La regione da osservare continuativamente doveva contenere molte stelle e non dovevano esserci passaggi di altri oggetti lungo la traiettoria (come sarebbe avvenuto guardando nella direzione dell’eclittica, dove si trovano quasi tutti gli oggetti del Sistema Solare): venne perciò scelta una regione che rispettava entrambi questi requisiti, quella nel Cigno-Lira.
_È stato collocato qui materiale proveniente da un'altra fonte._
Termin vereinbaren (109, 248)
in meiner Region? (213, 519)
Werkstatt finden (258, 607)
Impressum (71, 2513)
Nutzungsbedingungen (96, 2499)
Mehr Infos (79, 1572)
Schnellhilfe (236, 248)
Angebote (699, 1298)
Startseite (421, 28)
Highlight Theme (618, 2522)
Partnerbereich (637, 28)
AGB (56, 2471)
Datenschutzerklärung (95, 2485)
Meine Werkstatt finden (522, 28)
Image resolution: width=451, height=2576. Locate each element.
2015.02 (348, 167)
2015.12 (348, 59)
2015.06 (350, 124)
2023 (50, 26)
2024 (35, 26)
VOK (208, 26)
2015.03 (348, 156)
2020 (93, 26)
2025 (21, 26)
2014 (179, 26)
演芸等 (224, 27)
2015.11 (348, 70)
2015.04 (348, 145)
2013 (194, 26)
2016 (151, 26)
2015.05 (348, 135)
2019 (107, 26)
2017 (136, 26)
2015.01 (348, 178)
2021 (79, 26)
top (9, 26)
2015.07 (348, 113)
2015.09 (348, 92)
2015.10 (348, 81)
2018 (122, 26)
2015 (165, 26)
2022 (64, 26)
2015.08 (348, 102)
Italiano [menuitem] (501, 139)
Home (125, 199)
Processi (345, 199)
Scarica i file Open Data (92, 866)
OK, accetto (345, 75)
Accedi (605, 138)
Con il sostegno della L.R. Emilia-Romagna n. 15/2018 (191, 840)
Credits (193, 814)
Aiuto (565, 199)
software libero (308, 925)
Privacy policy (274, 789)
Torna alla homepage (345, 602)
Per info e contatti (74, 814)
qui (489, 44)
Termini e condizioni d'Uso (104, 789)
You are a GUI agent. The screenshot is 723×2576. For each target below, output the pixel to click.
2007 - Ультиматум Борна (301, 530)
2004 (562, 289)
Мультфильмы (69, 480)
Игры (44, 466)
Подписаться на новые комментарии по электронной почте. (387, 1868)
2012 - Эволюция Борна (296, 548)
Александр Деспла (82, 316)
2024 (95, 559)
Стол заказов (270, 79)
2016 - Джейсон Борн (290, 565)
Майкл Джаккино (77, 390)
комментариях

Campo di vista di Kepler. I rettangoli indicano le proiezioni dei sensori della strumentazione. Credits: NASA

Nel 2013, dopo 4 anni di osservazioni, si ruppero due ruote di reazione (dispositivi che servono a mantenere il puntamento nel cielo). Per un anno Kepler rimase inattivo fino a quando nel maggio 2014 si diede inizio alla missione K2 sfruttando la pressione di radiazione (la forza dovuta all’urto dei fotoni contro il telescopio) per mantenere il controllo sul puntamento. A questo punto non era più possibile tuttavia osservare sempre la regione del Cigno-Lira, e fu necessario perciò accontentarsi di un campo di vista variabile. Durante la missione K2, Kepler non poteva più analizzare completamente gli esopianeti, ma poteva trovarne i potenziali candidati che poi dovevano essere analizzati da Terra con l’ausilio di altri telescopi e strumenti.

Il 30 ottobre 2018, la NASA ha annunciato la fine anche della missione K2 per esaurimento del carburante necessario a svolgere le operazioni di controllo della sonda.

I risultati della missione ad oggi

Sull’archivio di esopianeti della NASA, possiamo facilmente individuare quale sia il merito delle missioni Kepler e K2: Kepler ha scoperto ben 2327 esopianeti, e K2 ne ha scoperti 354, mentre il numero totale di esopianeti noti è 3826. Quindi circa 3 pianeti extrasolari su 4 sono stati scovati con il metodo dei transiti grazie alla missione Kepler. E non è finita qui, perché oltre agli esopianeti già confermati, ne esistono altrettanti (2426 per Kepler e 473 per K2) ancora classificati come “candidati” e quindi da confermare con ulteriori osservazioni da Terra.

Questi numeri permettono di estrarre alcune semplici conclusioni generali sui sistemi planetari:

  • I pianeti sono numerosissimi, molti di più delle stelle nella nostra galassia.
  • Moltissimi di questi pianeti sono piccoli, probabilmente simili alla Terra in quanto a dimensioni e distanza dalla propria stella: circa 360 dei 4770 pianeti candidati di Kepler sono classificati come pianeti terrestri nella fascia abitabile del proprio sistema stellare, ma bisogna anche considerare che per le ragioni sopra descritte, i pianeti giganti sono in sovranumero nelle statistiche perché più facili da trovare.
  • Esiste una grande varietà di pianeti, anche molto diversi da quelli da quelli cui siamo abituati. La maggior parte dei pianeti trovati da Kepler sono infatti di dimensioni comprese tra quelle della Terra e quella di Nettuno.
  • Esistono molti sistemi compatti, in cui i pianeti orbitano molto più vicini alla propria stella. Capire come si possano essere formati sistemi di questo tipo, è una delle sfide per gli studiosi di formazione planetaria nel prossimo futuro (Leggi: L’Origine del Sistema Solare).

Monitorare per anni le stesse stelle ha inoltre fornito anche moltissimi preziosissimi dati che hanno molte potenzialità per lo studio delle dinamiche stellari e delle supernovae.

Finito Kepler, finita la ricerca di esopianeti? No: un esempio è il Transiting Exoplanet Survey Satellite (TESS), lanciato proprio quest’anno, che osserverà per due anni le stelle più vicine alla Terra proprio con l’obiettivo di scovare i pianeti extrasolari tramite la tecnica dei transiti. Lo stesso James Webb Space Telescope ha tra gli obiettivi anche lo studio delle caratteristiche dei pianeti extrasolari noti, e tornando sulla Terra sono moltissimi gli osservatori impegnati, tra le altre cose, proprio alla loro caratterizzazione.